Shipping was another huge challenge this year. Once it started to look like the postal system was going to be having some major issues with shipping and delivery, I decided to close down my Etsy shop after a very early Christmas shipping deadline on December 3rd. December 3rd passed and my fears about shipping delays began to come true.

Luckily, most people seemed to be informed enough from extensive media coverage and hopefully by reading my ever-growing shipping information page to understand why packages weren't arriving on time.

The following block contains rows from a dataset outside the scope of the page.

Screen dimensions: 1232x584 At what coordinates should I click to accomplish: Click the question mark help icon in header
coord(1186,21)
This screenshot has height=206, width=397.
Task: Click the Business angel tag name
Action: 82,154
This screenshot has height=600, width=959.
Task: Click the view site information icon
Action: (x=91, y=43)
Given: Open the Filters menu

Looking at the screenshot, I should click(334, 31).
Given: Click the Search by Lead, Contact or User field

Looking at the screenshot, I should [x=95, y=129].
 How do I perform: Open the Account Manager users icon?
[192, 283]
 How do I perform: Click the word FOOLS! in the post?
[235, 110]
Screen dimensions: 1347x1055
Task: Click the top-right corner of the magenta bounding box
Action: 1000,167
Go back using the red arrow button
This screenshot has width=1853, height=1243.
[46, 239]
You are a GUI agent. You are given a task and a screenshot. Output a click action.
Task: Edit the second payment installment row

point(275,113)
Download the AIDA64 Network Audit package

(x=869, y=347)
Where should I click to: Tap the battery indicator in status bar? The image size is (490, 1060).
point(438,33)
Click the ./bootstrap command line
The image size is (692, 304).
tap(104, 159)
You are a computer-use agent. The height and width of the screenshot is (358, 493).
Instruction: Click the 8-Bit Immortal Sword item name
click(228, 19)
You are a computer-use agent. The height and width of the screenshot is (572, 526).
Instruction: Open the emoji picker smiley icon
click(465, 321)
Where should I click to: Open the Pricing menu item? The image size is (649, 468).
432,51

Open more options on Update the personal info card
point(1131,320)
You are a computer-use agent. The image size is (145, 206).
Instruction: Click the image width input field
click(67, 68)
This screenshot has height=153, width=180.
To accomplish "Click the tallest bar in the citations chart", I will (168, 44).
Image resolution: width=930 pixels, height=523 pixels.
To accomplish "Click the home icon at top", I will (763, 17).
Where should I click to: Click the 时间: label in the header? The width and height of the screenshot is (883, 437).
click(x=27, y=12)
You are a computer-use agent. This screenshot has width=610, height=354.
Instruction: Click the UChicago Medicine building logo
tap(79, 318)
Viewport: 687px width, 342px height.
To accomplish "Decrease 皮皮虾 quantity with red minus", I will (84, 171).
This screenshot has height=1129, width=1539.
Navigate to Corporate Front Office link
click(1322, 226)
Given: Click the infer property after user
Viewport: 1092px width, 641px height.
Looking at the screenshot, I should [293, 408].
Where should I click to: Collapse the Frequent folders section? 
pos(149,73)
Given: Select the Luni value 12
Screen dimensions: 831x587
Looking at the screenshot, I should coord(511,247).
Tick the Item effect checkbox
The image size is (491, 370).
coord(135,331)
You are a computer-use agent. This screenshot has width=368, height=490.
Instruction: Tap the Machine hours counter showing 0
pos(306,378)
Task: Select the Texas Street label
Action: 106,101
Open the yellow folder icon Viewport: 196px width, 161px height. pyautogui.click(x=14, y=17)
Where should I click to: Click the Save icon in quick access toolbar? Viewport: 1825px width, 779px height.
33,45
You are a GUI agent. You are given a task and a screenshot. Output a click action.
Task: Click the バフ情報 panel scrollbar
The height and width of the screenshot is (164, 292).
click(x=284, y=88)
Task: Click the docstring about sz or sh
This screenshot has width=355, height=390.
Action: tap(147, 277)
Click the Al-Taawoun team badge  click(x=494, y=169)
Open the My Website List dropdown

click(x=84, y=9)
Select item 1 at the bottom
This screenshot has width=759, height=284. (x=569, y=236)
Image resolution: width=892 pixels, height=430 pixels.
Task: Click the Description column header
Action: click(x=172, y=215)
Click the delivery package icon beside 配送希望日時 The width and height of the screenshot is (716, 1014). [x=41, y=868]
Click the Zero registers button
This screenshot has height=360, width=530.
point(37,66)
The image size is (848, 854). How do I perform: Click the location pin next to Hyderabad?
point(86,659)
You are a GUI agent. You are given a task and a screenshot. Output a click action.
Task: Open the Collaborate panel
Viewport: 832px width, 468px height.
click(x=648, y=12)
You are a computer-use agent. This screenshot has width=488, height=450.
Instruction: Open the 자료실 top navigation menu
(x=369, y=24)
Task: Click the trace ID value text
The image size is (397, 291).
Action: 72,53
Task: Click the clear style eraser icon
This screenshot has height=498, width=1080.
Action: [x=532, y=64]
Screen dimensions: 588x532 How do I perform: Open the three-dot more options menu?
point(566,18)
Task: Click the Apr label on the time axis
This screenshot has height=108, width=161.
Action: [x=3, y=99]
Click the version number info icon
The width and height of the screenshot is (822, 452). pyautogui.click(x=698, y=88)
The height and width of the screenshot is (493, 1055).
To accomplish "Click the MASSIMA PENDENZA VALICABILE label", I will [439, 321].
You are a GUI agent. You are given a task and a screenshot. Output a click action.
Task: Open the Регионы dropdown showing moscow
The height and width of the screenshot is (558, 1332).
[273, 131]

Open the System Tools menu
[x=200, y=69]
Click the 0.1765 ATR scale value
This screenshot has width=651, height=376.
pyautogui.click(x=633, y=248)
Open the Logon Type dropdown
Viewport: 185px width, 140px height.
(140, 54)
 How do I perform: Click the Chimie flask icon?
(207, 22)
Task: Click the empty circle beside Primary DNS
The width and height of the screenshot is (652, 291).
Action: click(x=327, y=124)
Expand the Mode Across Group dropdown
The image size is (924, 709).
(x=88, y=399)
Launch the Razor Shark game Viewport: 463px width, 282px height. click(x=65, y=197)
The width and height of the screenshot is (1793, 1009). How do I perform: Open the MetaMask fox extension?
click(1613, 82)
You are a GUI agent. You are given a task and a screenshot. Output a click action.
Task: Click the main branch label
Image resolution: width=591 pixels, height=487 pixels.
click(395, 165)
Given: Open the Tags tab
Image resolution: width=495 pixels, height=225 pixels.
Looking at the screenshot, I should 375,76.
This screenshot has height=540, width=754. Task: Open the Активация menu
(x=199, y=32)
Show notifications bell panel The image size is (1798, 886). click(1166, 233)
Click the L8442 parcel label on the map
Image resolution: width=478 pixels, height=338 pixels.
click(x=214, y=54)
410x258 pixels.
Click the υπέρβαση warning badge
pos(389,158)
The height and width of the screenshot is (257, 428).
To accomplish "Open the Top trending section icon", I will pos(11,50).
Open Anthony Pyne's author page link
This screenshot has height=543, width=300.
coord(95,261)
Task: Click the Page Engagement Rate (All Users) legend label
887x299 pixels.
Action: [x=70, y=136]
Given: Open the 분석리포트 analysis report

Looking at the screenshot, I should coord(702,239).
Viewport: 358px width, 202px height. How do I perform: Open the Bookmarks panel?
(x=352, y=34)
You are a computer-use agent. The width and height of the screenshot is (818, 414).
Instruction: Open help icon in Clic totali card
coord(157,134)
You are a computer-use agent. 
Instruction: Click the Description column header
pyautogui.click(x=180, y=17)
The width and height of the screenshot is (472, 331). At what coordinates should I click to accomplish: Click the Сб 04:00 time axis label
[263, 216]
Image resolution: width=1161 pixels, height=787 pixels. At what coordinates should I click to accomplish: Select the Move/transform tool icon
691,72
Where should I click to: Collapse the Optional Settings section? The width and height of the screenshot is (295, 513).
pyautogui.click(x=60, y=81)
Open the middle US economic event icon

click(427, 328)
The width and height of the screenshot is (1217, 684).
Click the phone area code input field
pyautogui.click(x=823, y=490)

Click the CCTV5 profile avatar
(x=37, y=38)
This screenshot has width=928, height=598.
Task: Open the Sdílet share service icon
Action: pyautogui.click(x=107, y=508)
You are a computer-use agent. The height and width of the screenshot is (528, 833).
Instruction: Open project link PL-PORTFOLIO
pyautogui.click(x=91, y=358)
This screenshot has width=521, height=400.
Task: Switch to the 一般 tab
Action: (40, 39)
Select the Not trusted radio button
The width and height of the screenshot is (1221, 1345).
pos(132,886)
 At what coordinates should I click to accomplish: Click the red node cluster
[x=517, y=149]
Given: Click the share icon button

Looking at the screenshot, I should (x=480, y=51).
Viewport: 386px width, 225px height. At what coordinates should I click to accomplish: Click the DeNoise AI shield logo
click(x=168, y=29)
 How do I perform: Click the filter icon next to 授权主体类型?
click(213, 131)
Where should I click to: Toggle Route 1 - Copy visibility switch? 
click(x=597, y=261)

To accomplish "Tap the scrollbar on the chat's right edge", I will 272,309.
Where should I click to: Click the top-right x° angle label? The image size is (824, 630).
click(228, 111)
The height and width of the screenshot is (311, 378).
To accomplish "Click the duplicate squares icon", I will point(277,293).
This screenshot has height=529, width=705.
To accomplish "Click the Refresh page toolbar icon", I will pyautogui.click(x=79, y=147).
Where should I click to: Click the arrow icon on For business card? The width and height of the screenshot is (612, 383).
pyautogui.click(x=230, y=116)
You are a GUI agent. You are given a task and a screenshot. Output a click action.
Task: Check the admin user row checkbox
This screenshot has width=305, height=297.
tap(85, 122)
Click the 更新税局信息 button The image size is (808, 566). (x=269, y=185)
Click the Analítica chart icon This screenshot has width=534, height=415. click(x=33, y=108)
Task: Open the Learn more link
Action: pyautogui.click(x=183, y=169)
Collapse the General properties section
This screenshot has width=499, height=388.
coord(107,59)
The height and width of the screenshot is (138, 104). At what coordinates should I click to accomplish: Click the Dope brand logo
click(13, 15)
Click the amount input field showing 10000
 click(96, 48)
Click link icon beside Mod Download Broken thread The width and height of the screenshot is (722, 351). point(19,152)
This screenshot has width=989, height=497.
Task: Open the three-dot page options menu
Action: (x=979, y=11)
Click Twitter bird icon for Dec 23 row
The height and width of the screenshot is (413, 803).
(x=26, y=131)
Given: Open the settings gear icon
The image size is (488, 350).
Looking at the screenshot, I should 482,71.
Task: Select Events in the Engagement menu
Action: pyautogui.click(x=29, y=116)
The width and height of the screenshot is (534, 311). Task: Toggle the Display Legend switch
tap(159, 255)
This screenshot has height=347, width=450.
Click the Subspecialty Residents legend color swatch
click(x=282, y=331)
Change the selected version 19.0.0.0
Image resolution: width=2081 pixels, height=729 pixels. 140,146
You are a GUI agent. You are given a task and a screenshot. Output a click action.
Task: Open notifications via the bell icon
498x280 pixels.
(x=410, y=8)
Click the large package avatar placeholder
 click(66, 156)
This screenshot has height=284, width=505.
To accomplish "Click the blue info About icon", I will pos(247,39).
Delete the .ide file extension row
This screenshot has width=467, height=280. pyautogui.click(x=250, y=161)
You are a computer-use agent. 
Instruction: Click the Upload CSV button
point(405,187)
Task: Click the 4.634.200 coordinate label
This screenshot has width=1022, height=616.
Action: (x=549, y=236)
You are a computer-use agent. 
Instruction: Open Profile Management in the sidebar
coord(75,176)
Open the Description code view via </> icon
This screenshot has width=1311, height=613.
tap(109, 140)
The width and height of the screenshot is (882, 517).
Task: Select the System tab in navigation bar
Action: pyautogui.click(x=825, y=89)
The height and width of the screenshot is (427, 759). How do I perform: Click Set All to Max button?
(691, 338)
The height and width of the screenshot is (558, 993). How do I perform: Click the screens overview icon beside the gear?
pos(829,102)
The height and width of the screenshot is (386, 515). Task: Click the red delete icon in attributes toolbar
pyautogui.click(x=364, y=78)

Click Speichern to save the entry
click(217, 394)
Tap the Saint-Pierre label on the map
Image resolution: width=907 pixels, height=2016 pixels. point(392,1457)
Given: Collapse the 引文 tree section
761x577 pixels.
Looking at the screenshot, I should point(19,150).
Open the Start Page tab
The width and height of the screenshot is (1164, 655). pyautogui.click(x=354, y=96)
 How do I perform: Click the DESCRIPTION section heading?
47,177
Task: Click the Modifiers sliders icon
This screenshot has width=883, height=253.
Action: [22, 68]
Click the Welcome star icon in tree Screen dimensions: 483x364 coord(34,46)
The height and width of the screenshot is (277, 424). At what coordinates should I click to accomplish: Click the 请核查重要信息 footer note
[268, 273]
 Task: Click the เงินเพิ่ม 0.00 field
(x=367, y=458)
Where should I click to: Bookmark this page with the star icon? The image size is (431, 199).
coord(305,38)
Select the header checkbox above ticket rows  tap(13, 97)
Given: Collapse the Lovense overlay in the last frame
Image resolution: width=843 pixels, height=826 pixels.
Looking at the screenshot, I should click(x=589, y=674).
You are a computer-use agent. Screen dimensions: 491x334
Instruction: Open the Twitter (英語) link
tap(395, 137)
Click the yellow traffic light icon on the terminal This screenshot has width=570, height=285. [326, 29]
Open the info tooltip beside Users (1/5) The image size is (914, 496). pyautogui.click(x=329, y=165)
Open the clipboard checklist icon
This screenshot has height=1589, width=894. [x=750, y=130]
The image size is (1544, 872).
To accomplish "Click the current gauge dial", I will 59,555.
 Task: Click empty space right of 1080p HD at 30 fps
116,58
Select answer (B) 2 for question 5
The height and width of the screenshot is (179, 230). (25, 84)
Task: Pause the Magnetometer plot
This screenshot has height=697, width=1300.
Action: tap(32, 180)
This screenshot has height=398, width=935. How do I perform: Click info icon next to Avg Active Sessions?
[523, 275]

Although customers continued to be able to order through my main website (with extensive popups and notices about orders not arriving by Christmas), I'm guessing there were fewer complaints about missing packages than would have occurred if I hadn't been so vocally cautious about potential shipping delays and encouraging early holiday shopping. This early holiday break is something I'll consider repeating next year.  

Unexpected extras

One of the joys of this year at home was that it gave me the momentum to tick off a lot of the little to-do's that I'd wanted to implement into Yardia, but never seemed to find the right time to do the research to make them happen. Here are a few of the tasks that got done at last:
 
Yardia began its giving program with 5% of gross revenue from the online shop donated to local non-profits, something I'd wanted to implement since I'd started the company. I knew what types of organizations I wanted to donate to, but I'd struggled with figuring out the logistics until I discovered a Shopify app to help me automate the process. You can learn more and see the total donations since I began this program about 6 months ago on the Shop For Good page.
 
Some other to-do's included making sure my website was up-to-date in GDPR requirements, creating carbon-offset shipping options, subscribing to an inventory management system to deal with multi-channel supply chain headaches, and spending a month digging into my email marketing provider's systems to create content that I’d been putting off. I invested in taking Me and Orla's The Insta Retreat and loved spending time diving into photography, branding and social media strategy. In late November, I started another learning program through Simple and Season's The Trail, but this was more in anticipation of my 2021 intentions.  

The most unexpected extra

On a final personal note, one of the most interesting experiences I've had this year was becoming a volunteer participant in a COVID-19 vaccine trial study. In the spring, I'd added my name to a volunteer registry, and right around Thanksgiving I received a call asking if I'd be interested in joining a Stage 3 trial for the Janssen (Johnson & Johnson) single-dose vaccine. After a lot of deliberation and research about risks, benefits and what this would mean for the next two years of my life, I decided to join and was scheduled for my first appointment in December.
 
At the initial two-hour appointment, I answered a ton of medical history questions, had all my own questions about the study answered, had a variety of tests and samples taken, and after one final consent, I was randomized into either a placebo or vaccine group and was given my injection.
 
Do I think I received a vaccine? I have no idea! I had a few mild symptoms that were in line with what I'd read other participants in this trial had experienced, namely some achiness on my arm, lethargy and fatigue. However, these "side effects" could have just as easily been due to my extra focus on how my arm was feeling, and maybe because I was just plain exhausted overall. So I figure I have a 50-50 chance of being currently vaccinated, and either way, I’m no worse off than I was before, and I’ll continue to wear my mask and track my health in the study's online platform.
 
Joining this vaccine trial has been one of the biggest things to make me feel a little less helpless in the scope of this whole pandemic year. It's a small way that I can serve science and humanity, connect to a solution on a global scale, and use my health data as my voice to represent other Pacific Islander Americans like me.
 
The trial has been one of the most unexpected ways I ended up aligning to my values and living out my words of the year, voice and connection. I’m glad to be a part of it, and to be able to end the year with a small dose of hopefulness.